With its economy pushed close to bankruptcy by a separatist war in
the east and costly energy imports from Russia, Ukraine hustled
through an austerity budget on Monday which it hopes will impress
the Fund when a mission visits Kiev from Jan. 8.
The former Soviet republic has so far received two tranches of aid
worth a combined $4.6 billion under the IMF-led bailout package that
was agreed in April to support the economy and shore up depleted
foreign currency reserves.
The government, which is struggling to control an economic slide and
a crisis in relations with Russia following the overthrow of a
Moscow-backed president in February, has since said the aid program
will need to be expanded.
But the IMF and the government's Western backers including the
European Union say any further financial assistance will hinge on
Ukraine's ability to implement long-promised reforms.
Gontareva told a news conference that following next month's visit,
Kiev expected the IMF to release two slices of credit which had been
expected by year-end, plus a third tranche.
"I expect three tranches to be combined and I hope that the program
will be increased even further," she said, saying the credit would
go to paying off external debt, which will stand at more than $7
billion next year, and the foreign trade deficit.

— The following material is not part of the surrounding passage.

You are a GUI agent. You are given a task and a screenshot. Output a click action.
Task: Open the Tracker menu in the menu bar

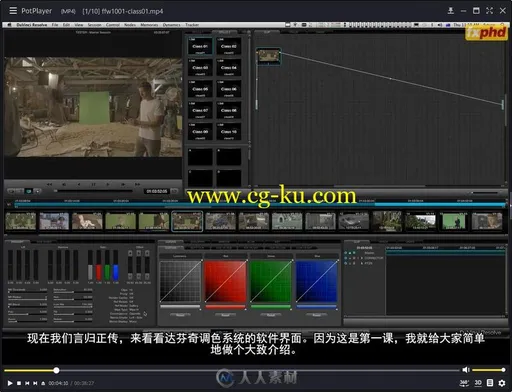tap(192, 25)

With a combined value of $2.7 billion for the outstanding tranches,
a further disbursement of $1.4-1.5 billion as outlined under the
program would take the overall to over $4 billion.
Ukraine's economy is additionally hobbled by dependence on imports
of natural gas, mostly from Russia, which have only just resumed
under an interim winter agreement while a Stockholm arbitration
court decides on an appeal by Ukraine over pricing.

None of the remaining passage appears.